Issue with GPU on CentOS7

Yann.Sagon · May 8, 2019, 10:36am

As it seems we have an issue with some of the GPU nodes on Baobab since the latest maintenance, let’s discuss of this here, it may be of interest for other users as well.

Some users are complaining that they had issue with some GPU, but then it seems it’s solved for some of them and some GPU. It would be good to have here an updated situation of the users having issue.

Maolaaisha.Aminanmu · May 8, 2019, 11:22am

Hello
As far as I know, the following nodes are not working:
partition shared-gpu node gpu003
partition shared-gpu-EL7 node gpu008
partition kalousis-gpu-EL7 node gpu008

The error message:

Thank you

Pablo.Strasser · May 8, 2019, 11:37am

Hi,

To help you find the problem, here is a very short minimal example.

First login to login node 1 (there is a problem with login node 2 I just discovered it will be covered in another message).
Build the official pytorch image. For ease of use I uploaded the image on dockerhub.

singularity build pytorch.simg docker://pablostrasser/pytorch:latest

Create a basic python script:

import torch
cuda = torch.device(‘cuda’)
a=torch.zeros(10,device=cuda)
print(a)
Execute the script:

srun -p kalousis-gpu-EL7 --gres=gpu:1 singularity exec --nv pytorch.simg python /home/strassp6/scratch/pytorchTest.py

The script fail with:

THCudaCheck FAIL file=…/aten/src/THC/THCGeneral.cpp line=51 error=999 : unknown error
Traceback (most recent call last):
File “/home/strassp6/scratch/pytorchTest.py”, line 3, in
a=torch.zeros(10,device=cuda)
File “/opt/conda/lib/python3.6/site-packages/torch/cuda/init.py”, line 163, in _lazy_init
torch._C._cuda_init()
RuntimeError: cuda runtime error (999) : unknown error at …/aten/src/THC/THCGeneral.cpp:51
srun: error: gpu008: task 0: Exited with exit code 1

For reminder we had the same problem at the last update.

I hope this help.
I’m available if you have more questions.

Pablo Strasser

Yann.Sagon · May 8, 2019, 1:18pm

Hello,

we suppose the issue is due to the following:

you have build the singularity image on a machine which has CUDA installed on the OS and this version isn’t compatible with the one available on Baobab.

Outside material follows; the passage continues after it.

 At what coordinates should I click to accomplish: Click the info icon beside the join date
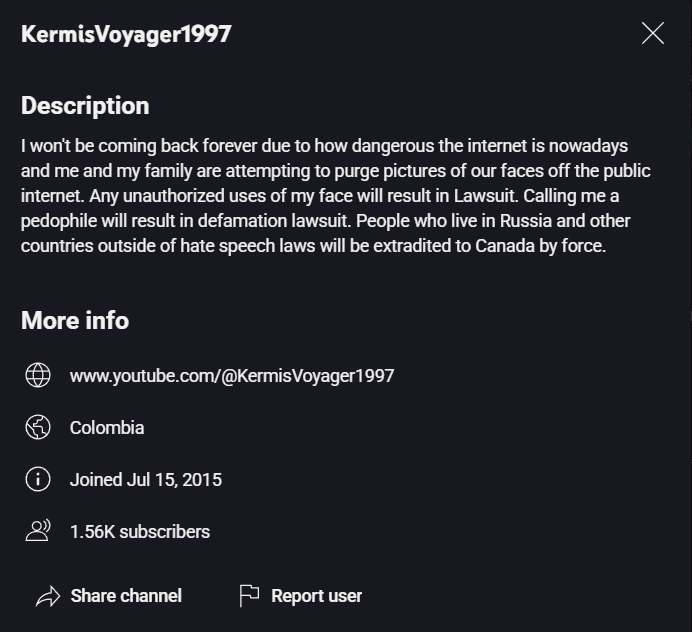[38, 479]
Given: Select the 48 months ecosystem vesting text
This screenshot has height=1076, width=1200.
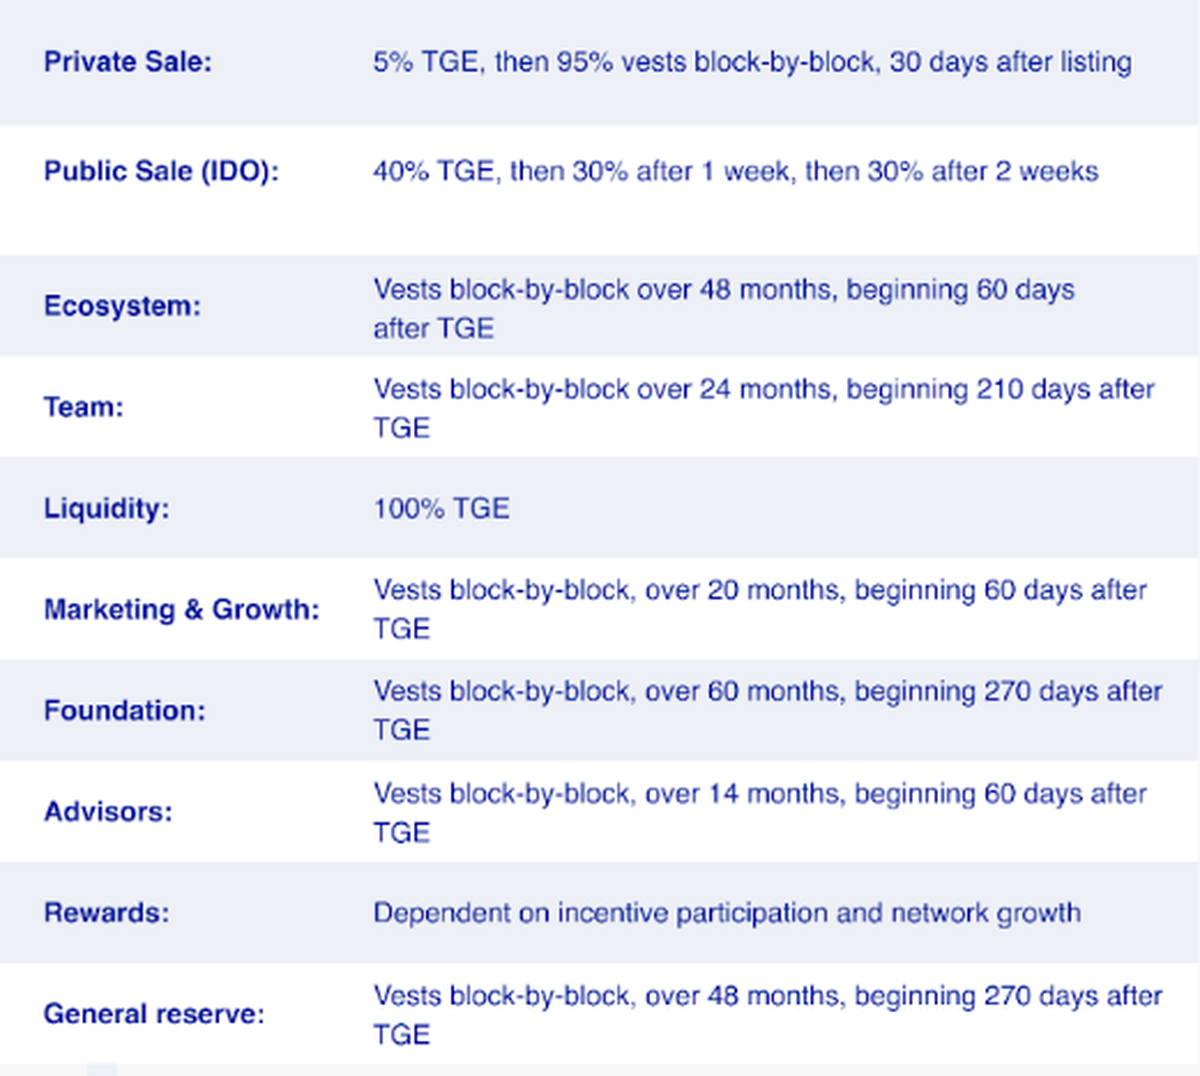Looking at the screenshot, I should (724, 308).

Can you let us know on which machine you did the build and which version of CUDA you had?
login1 and login2 have CUDA installed with rpm. We will remove this installation to avoid conflict with what is available on the nodes. You should always use CUDA through module load CUDA (version optionally) when building and running something using CUDA.

Maolaaisha.Aminanmu · May 8, 2019, 2:09pm

The CUDA version I had was 10.1, I may did the image originally in OS machine.
I re-made the image in linux machine and pushed to hub, then now with this image the above nodes are working fine. It is strange though because the same image was working fine on some of the nodes of shared-gpu partition.

Thank you very much.

Pablo.Strasser · May 8, 2019, 2:46pm

This seem to have solved the problem.
After I also executed an already build image from before the update that now work.
I find strange that the cuda version on the login node has an effect as it should never be used nor the one on the node we launch the code on.
Normally only the nvidia drivers together with some code coming from singularity should be used.
This is the main motivation of using singularity having only the need to care about linux-kernel version and nvidia-driver version.

I don’t have much experience with singularity outside of baobab however, I can say that with nvidia-docker the only case I had a problem was caused to using a container based on cuda 9.0 (before baobab did update) on a gpu that didn’t exist at this time (2080 ti).

In all case the problem seem solved, thanks for that.

Pablo

Maolaaisha.Aminanmu · May 8, 2019, 3:58pm

Yes, my old image is also working now.